D’abord, je suis natif de Béchar. Mon aïeul Ziad est arrivé en 1382 à Arbaouat en plein centre géographique de l’Algérie actuelle. La famille Lagraa a quitté cette région en 1928 à la suite du décès de mon grand-père car ruiné du fait de l’assistance apportée aux différentes résistances, notamment celle du cheikh Bouamama dont mon père porte le prénom. Nous avons été bien accueillis par les Bécharis. L’hospitalité dans cette région est innée. Ensuite, le grand public ignore quelques faits historiques comme l’arrivée des Français un lundi 12 novembre 1903, à Adrar, le 31 mars 1934 et à Tindouf, le 31 juillet 1934. Mais cette arrivée tardive dans cette région par rapport au reste du pays trouve son explication dans la résistance populaire à partir des Hauts-Plateaux, El Bayadh, 535 km que la colonisation a récupérés par centaines de mètres, car c’est la première fois que les Berbères et les tribus arabes s’allièrent pour affronter ensemble la colonisation. Enfin, la colonisation s’est faite comme dans le Far West en Amérique car pour chaque km de gagné, la colonisation posait le rail destiné essentiellement au transport des troupes d’occupation puisque Béchar a été relié au chemin de fer du Nord, (Mohammedia, ex-Perrégaux), le 15 octobre 1905.
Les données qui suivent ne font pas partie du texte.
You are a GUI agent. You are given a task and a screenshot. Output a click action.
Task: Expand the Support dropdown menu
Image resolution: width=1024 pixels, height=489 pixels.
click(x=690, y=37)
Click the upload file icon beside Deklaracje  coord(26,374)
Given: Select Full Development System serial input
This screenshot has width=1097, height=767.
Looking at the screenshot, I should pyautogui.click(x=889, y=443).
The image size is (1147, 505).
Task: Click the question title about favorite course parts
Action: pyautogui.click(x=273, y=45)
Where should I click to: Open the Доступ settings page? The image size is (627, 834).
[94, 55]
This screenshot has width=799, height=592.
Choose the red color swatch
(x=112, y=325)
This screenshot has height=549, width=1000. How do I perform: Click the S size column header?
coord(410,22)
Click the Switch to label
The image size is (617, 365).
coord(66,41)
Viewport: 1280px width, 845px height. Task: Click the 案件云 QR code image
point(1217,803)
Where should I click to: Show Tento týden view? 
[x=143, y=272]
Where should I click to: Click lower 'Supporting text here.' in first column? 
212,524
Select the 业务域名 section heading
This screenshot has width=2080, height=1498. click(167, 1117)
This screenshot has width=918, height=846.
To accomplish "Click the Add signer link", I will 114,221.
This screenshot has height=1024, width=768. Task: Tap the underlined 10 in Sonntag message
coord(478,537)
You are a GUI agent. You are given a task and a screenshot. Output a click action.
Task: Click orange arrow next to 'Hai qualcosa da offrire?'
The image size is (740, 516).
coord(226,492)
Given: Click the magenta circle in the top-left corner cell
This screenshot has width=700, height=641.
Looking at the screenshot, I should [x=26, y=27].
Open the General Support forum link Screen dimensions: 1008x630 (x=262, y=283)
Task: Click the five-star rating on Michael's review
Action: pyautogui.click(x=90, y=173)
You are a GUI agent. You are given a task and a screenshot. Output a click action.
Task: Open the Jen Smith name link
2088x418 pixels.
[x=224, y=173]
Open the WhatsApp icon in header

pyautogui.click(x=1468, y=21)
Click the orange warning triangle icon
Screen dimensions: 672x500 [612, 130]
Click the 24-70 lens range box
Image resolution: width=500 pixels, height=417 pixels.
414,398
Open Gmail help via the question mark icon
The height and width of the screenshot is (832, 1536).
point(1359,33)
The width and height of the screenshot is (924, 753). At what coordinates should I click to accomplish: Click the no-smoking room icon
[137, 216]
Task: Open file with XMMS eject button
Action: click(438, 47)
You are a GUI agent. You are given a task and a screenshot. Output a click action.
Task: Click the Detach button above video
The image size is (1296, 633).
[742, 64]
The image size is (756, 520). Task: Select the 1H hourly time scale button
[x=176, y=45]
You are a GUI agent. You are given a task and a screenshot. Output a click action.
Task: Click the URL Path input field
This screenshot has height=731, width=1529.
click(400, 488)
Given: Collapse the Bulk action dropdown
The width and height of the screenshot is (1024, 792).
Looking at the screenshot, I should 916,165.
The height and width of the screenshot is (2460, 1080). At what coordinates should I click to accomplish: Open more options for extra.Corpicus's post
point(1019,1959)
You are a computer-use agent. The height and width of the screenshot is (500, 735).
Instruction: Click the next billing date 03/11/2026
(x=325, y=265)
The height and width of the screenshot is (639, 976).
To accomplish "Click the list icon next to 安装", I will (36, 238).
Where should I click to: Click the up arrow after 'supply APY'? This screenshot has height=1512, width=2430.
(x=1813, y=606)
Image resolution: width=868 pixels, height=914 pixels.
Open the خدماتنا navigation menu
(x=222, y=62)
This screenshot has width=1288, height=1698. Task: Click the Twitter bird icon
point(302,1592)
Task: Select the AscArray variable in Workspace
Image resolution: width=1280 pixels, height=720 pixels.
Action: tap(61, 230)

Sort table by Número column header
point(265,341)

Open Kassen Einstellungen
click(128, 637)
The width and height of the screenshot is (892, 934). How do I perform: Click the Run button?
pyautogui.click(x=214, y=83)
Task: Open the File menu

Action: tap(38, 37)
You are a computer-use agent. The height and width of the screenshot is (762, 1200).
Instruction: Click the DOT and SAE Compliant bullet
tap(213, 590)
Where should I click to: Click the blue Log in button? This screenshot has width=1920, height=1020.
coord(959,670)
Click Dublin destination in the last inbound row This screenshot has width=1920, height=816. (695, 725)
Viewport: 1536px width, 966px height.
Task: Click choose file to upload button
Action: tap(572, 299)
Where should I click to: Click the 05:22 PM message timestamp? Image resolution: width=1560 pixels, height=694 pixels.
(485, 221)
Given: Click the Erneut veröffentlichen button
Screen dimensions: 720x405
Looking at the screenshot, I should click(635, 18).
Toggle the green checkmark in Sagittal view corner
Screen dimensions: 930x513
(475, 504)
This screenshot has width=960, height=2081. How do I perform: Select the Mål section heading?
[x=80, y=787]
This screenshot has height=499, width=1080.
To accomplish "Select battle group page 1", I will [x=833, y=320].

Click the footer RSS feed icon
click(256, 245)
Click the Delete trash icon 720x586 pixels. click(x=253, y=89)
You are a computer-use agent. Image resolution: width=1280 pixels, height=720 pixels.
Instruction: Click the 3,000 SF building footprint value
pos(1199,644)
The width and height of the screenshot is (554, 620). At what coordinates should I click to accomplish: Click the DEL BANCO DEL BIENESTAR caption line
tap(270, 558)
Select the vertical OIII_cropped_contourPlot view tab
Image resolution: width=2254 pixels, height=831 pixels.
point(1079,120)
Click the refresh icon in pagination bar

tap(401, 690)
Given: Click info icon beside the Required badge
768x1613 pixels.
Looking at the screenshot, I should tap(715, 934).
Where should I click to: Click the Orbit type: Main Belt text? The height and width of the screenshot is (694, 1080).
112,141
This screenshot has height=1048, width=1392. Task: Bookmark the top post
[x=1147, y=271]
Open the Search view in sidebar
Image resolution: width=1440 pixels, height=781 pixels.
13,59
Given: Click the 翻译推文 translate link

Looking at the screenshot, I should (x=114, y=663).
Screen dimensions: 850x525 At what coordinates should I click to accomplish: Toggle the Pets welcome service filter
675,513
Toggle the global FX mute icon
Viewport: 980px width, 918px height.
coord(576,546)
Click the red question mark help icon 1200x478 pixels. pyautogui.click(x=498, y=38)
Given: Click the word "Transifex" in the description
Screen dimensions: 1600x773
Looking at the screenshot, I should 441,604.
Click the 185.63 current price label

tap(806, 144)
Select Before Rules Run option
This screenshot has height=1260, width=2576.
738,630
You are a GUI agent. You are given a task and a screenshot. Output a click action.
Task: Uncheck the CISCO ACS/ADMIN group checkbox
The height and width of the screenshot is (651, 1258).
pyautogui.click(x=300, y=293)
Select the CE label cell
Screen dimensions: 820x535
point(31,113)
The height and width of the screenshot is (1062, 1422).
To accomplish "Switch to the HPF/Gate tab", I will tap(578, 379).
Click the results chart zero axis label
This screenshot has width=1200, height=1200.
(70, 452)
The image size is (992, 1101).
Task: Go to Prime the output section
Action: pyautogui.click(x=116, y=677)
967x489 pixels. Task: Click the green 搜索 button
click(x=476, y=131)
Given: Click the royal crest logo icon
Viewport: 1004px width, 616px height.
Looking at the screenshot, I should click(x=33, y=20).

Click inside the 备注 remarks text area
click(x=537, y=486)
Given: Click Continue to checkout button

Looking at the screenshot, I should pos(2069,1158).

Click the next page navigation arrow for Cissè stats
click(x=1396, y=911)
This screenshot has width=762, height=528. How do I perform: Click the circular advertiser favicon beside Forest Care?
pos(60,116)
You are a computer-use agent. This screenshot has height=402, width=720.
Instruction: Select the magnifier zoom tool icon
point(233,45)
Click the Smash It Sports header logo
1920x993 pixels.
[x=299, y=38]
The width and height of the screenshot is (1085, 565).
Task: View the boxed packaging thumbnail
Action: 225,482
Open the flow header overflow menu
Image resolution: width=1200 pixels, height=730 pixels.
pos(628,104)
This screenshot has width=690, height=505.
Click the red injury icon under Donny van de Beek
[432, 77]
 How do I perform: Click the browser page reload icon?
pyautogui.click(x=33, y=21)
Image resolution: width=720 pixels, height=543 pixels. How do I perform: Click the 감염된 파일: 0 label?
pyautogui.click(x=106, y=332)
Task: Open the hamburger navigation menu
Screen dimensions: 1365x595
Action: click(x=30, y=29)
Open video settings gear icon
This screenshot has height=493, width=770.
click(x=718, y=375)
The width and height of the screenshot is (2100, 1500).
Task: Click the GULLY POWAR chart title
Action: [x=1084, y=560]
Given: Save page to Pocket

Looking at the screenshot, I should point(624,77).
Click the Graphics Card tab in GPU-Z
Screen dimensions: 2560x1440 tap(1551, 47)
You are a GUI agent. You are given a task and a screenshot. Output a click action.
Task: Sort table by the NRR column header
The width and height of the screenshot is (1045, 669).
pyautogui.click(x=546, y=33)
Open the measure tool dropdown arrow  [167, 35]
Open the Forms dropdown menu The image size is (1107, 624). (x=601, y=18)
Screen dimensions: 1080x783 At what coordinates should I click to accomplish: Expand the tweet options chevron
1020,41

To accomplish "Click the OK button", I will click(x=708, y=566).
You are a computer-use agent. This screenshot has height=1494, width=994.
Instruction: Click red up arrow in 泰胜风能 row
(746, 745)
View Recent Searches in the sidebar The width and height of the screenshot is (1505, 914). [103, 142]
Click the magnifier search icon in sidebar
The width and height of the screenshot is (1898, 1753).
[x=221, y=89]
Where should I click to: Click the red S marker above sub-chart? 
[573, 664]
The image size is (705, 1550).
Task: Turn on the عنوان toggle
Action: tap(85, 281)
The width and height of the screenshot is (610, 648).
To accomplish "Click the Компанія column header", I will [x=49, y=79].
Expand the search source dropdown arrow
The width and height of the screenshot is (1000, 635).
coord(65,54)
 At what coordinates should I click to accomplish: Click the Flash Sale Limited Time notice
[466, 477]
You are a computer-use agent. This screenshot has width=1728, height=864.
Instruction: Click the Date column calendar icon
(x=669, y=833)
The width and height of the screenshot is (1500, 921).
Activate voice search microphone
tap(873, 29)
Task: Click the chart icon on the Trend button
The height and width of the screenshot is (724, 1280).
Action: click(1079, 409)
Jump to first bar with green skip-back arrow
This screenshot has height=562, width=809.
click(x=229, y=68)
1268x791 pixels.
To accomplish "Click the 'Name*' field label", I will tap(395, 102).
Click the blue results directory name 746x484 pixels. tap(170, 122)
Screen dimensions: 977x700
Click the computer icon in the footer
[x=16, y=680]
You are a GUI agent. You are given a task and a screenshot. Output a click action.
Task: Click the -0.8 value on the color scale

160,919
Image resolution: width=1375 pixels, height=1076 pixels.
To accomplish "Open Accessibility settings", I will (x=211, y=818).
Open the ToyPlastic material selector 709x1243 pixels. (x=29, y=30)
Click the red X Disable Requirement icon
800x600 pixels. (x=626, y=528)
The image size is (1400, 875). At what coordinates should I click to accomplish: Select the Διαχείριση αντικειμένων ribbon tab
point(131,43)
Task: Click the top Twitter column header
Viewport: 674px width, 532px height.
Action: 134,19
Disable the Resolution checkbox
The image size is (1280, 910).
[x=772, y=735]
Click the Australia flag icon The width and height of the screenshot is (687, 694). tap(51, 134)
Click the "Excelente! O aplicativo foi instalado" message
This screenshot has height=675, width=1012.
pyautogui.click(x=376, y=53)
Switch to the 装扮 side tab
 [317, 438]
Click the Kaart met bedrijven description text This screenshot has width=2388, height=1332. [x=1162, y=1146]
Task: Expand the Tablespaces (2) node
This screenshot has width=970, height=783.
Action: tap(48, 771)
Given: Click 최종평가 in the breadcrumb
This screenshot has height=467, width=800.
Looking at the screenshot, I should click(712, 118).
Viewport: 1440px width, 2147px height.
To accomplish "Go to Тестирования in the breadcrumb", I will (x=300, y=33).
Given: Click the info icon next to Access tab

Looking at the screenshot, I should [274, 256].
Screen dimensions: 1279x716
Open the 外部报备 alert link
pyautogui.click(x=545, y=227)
Dans le cadre de vos activités de conférencier, vous avez participé à un colloque organisé par le Haut Commissariat à l’amazighité et vous avez parlé du Sahara, ce creuset des civilisations amazighes, pouvez-vous nous évoquer brièvement ce sujet?

C’est votre meilleure question. Puis-je vous féliciter d’avoir pensé à cette question. Il faut préciser qu’il s’agissait d’un colloque international. Nous étions deux de la région: moi de Béchar et le frère Bouri de Kénadza a exposer son thème en anglais. Ceci dit, je fus à un moment donné de l’histoire, l’unique diplomate en poste à l’étranger qui a refusé publiquement de signer une résolution condamnant le printemps berbère parrainée par le parti unique, le FLN. Puis, au cours d’une vente-dédicace au Sila de Merahi Youcef, alors responsable au sein du HCA, mon ouvrage: «La Saoura, Béchar, du tumultueux passé au misérable avenir», l’avait intéressé par son contenu sociologique et m’invita à faire une conférence.

Comme tout le monde le sait, écrire ne va pas sans lire. Quel est votre univers d’écrivains préférés?

Il faut avouer que j’ai un penchant caractérisé pour les ouvrages d’histoire et ceux traitant des aspects sociologiques des sociétés. Je m’intéresse également aux écrivains algériens et magrébins pour une simple curiosité sur les thèmes traités. Enfin, il ne faudrait pas omettre de citer Yasmina Khadra et Malika Mokaddem, originaires de Kénadza à 27 km de Béchar. Je voudrais terminer cet échange de vue par un double remerciement à L’Expression qui a toujours accepté de publier mes contributions sur des sujets divers, ensuite, l’intérêt qui m’est accordé aujourd’hui et l’occasion qui m’est offerte pour une meilleure approche attractive avec le public. Mille mercis.